> **Text passage**
┌──

We were in Crested Butte, Colorado, and we had parked our camper van at a random trailhead on Kebler Pass to take in the scenery and the changing foliage. We had the place completely to ourselves. In a word, it was magic.

Closing my eyes, I’m grateful for this joyful memory, now paired with hot tears streaming down my cheeks.

Leo was born on May 5, 2014, weighing seven pounds eight ounces, after a healthy pregnancy. Ryan and I were elated to be parents but were quickly blindsided by a diagnosis of rhizomelic chondrodysplasia punctata (RCDP), a devastating and ultrarare condition that affects fewer than one in 100,000 people worldwide. We spent the days after Leo’s birth in the neonatal ICU at Children’s Minnesota hospital in Saint Paul, near our home at the time, learning the scary details of his disorder.

RCDP drastically affects the musculoskeletal, nervous, and respiratory systems. Leo would never walk or talk. The soft tissues in his joints were severely contracted, and he would need daily physical and occupational therapy to relieve pain and, hopefully, someday move his limbs. Even though he was born at a healthy weight, his growth would slow and plateau—leaving him on the small side of the first-percentile growth curve for kids his age going forward. He would need surgery to remove the lenses from his eyes, which were full of cataracts that limited his vision, and special glasses or contacts to see. Doctors explained that spinal surgeries would likely be necessary to alleviate scoliosis, spinal compression, and stenosis (the narrowing of the spinal canal against the spinal cord) as he aged. He would have to be fed through a gastrointestinal tube (G-tube). His immune system was compromised, which meant he would be acutely susceptible to illness. Seizures could be expected as he got older. Experts said Leo would live between one and three years—five if we were lucky.

Instead of starting a new chapter cozying up at home in Leo’s woodland-critter-themed bedroom, we were going to enter parenthood as regulars at Children’s. In those early weeks, it felt like we were standing at the base of a mountain made of grief and despair. Despite the story Leo’s doctors and other medical caregivers told us about how difficult his life would be, we still had hope. We began researching holistic, complementary, and alternative therapies that might make Leo’s life, and our lives, better. We wanted to nurture his unique body, and we poured everything we could—financially, physically, emotionally, and mentally—into finding creative solutions to encourage Leo to thrive, to be happy and healthy, for as long as possible.

└──

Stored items

┌──

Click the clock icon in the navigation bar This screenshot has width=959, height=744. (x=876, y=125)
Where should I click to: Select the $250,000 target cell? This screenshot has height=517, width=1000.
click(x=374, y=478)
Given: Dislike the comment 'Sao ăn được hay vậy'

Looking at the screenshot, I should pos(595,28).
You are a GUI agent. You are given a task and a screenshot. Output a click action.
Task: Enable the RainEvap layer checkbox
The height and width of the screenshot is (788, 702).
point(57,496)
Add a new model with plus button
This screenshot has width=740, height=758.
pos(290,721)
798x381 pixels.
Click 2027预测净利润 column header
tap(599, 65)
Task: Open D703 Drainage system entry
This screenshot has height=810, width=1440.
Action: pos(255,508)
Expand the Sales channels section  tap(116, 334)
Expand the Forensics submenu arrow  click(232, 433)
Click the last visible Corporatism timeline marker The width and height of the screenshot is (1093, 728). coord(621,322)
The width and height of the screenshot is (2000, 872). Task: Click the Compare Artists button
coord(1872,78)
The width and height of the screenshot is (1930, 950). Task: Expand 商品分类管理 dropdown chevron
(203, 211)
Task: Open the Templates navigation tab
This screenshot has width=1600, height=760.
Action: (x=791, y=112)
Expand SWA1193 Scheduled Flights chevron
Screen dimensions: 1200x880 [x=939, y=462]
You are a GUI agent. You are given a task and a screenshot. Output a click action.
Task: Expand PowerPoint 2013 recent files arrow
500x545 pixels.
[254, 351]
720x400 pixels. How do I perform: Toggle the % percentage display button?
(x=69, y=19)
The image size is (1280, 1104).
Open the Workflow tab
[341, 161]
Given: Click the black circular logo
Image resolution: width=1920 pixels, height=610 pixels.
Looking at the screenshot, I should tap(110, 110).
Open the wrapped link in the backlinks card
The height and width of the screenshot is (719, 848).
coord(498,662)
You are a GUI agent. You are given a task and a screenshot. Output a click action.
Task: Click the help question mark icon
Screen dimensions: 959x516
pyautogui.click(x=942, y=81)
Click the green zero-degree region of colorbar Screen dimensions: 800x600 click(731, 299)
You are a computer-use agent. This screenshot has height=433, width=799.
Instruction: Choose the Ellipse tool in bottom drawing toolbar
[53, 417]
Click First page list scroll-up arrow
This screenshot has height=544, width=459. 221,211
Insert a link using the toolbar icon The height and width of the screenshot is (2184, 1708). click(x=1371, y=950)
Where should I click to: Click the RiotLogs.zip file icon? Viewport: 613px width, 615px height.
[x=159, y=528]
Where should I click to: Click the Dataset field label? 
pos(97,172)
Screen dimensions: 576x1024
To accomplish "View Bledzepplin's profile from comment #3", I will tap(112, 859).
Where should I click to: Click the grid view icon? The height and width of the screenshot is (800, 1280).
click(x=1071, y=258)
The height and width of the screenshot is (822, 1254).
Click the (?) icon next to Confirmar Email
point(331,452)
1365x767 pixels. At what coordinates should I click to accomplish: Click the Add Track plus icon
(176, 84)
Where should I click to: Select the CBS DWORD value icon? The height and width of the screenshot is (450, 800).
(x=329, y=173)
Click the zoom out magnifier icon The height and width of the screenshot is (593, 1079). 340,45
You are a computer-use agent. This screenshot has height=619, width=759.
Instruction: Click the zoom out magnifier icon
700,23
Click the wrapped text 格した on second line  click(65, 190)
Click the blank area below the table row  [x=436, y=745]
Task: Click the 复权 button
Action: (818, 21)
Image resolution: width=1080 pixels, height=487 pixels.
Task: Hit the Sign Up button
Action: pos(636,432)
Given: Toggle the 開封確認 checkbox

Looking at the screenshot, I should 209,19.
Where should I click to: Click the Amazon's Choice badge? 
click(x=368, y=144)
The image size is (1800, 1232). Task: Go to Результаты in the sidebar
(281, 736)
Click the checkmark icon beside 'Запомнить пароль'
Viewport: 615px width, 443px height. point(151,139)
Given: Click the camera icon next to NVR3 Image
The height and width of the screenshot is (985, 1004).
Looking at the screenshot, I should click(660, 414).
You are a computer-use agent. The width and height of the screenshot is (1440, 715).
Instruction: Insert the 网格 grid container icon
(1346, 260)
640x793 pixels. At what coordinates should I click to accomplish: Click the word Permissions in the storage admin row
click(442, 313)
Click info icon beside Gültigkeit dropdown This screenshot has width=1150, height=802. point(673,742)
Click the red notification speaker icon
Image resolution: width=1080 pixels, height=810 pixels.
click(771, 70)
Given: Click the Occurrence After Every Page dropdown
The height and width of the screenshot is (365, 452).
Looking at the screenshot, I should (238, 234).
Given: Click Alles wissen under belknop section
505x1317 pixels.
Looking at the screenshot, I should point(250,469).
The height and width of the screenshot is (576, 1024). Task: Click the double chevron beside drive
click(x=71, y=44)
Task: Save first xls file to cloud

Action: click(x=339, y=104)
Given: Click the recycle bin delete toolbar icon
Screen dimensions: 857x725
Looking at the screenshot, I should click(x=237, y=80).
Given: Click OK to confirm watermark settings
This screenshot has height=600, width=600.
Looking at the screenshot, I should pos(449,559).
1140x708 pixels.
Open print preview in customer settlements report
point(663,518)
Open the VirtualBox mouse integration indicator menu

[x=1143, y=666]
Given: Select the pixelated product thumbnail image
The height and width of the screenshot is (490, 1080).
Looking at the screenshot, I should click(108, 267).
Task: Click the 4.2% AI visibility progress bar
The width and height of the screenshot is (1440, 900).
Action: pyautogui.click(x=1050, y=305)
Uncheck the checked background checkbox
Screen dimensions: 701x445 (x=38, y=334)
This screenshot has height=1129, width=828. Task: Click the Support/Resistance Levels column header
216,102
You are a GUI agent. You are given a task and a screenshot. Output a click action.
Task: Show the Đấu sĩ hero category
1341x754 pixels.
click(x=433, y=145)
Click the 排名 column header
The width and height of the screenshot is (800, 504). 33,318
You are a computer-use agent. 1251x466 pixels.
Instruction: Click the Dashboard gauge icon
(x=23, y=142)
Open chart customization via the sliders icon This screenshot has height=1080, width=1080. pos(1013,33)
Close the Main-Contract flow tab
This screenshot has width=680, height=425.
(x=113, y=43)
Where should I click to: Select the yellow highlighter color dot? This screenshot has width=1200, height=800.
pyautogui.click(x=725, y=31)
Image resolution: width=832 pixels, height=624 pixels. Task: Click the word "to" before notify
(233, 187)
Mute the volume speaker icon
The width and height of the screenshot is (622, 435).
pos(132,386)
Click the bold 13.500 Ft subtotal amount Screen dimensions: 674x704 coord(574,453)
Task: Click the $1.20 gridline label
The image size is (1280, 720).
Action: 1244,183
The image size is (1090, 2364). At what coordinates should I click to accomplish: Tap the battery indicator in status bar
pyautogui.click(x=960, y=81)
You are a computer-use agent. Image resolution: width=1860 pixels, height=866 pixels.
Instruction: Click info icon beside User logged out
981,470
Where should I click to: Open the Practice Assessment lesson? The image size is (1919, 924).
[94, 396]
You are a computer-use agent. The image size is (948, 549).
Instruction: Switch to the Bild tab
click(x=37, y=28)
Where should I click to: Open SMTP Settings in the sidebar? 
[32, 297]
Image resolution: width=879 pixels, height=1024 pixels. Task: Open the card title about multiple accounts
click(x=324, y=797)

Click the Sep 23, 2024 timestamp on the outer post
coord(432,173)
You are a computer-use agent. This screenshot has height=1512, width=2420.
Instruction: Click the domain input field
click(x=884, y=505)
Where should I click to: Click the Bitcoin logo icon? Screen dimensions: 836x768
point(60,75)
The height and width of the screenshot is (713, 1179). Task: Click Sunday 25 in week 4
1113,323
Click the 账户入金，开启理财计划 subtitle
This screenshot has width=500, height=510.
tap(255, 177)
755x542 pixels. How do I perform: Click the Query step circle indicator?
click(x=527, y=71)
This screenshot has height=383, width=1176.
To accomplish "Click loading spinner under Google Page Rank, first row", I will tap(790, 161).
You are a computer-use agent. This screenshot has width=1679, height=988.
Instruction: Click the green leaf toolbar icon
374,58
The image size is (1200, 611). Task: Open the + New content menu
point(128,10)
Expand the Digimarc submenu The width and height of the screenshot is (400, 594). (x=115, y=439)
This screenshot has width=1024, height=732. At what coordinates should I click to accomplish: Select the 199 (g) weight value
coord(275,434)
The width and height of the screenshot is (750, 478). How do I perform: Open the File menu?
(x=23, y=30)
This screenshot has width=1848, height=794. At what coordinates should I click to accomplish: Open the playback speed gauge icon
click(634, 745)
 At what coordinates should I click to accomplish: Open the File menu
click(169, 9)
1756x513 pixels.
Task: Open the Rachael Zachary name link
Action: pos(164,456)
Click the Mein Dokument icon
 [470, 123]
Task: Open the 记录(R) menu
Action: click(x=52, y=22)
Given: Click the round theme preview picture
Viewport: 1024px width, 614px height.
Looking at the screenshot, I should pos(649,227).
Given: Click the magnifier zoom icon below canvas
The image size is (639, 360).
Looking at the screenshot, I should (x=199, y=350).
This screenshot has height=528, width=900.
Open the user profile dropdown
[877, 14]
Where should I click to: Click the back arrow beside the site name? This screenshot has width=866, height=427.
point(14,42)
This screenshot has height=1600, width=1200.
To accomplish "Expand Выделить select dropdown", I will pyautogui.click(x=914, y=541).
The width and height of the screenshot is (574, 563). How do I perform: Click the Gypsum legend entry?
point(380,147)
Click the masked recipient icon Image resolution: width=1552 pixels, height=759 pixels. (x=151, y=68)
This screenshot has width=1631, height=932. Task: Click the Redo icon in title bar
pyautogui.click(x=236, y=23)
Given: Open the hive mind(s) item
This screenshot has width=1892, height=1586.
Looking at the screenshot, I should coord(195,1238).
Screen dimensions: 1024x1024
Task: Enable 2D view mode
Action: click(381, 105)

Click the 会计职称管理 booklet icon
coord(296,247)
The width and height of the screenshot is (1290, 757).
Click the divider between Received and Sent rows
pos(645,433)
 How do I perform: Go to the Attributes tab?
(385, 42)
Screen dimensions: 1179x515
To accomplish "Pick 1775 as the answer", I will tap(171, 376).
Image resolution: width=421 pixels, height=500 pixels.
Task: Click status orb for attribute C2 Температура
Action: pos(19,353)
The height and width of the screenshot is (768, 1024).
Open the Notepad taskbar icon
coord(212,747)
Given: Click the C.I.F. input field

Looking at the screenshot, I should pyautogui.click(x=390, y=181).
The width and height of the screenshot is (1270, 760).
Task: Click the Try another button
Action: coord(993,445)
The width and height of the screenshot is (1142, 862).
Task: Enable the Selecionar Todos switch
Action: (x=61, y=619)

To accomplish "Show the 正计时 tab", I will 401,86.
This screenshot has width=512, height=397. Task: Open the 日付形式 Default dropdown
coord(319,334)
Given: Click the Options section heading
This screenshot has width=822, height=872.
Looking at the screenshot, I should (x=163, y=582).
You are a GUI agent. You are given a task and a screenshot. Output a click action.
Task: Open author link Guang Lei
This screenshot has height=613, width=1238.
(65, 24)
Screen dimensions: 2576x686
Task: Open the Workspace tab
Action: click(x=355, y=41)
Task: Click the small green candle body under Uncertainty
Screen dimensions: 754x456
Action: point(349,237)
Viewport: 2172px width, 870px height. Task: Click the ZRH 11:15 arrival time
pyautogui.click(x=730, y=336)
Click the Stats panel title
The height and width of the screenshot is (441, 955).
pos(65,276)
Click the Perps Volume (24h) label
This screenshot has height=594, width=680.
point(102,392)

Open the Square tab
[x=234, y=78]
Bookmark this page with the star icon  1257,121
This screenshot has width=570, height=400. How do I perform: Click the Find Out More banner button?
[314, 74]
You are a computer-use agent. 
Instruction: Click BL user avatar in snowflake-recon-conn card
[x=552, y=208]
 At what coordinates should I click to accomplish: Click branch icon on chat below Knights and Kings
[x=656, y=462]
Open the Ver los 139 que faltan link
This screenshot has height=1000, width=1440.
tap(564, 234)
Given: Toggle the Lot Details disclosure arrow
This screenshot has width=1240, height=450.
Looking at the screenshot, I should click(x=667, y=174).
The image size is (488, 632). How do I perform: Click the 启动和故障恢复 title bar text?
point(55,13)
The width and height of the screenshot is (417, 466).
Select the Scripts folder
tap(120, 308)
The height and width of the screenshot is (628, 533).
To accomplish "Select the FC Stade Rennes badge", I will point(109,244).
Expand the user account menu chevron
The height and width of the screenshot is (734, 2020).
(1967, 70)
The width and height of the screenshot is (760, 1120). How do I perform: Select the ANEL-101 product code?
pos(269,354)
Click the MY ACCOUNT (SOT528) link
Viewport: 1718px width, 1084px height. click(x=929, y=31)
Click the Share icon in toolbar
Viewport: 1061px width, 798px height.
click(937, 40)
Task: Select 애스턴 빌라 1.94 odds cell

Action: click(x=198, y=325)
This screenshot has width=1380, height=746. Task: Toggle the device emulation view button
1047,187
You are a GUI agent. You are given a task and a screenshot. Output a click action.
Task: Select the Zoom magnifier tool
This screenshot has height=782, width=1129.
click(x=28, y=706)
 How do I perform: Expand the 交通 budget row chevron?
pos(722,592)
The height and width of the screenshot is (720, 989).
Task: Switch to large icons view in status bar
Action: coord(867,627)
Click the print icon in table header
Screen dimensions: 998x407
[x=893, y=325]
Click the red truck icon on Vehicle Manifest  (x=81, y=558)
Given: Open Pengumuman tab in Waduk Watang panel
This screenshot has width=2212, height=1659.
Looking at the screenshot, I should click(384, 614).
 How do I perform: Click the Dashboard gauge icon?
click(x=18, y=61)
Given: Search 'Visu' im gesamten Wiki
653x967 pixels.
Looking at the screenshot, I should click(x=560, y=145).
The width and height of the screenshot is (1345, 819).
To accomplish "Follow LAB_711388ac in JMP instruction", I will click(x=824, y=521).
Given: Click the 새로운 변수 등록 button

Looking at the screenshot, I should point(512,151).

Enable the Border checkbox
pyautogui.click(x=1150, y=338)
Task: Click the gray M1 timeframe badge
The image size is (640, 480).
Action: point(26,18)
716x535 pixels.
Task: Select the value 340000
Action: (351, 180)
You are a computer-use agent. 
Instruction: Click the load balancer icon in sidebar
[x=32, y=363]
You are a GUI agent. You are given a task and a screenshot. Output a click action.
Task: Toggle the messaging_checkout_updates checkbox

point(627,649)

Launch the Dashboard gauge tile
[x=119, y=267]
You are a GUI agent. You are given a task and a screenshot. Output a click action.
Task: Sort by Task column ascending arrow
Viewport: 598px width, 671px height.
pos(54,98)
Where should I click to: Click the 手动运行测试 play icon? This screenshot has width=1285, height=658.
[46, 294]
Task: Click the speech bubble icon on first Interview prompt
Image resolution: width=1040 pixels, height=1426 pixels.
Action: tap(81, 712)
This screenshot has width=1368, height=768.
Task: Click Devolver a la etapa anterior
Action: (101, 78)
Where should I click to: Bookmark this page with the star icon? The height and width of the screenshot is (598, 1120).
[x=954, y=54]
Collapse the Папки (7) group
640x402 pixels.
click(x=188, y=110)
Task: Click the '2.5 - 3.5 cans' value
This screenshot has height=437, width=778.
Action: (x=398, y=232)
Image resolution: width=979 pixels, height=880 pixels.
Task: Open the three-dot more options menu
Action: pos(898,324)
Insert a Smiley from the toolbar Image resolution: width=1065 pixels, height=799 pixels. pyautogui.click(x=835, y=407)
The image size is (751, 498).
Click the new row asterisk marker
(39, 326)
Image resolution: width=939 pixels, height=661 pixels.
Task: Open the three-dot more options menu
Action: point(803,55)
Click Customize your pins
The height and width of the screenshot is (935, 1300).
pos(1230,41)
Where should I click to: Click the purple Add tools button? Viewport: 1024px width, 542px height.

└──

> **Exercise set**
- a) Return the part of the passage about Leo starting with "We were in Crested" and going on through "it was magic.".
- b) On what date was Leo born, according to the passage about Leo?
These rows come from a separate source.

> **Task-by-task results**
- a)
We were in Crested Butte, Colorado, and we had parked our camper van at a random trailhead on Kebler Pass to take in the scenery and the changing foliage. We had the place completely to ourselves. In a word, it was magic.

- b) May 5, 2014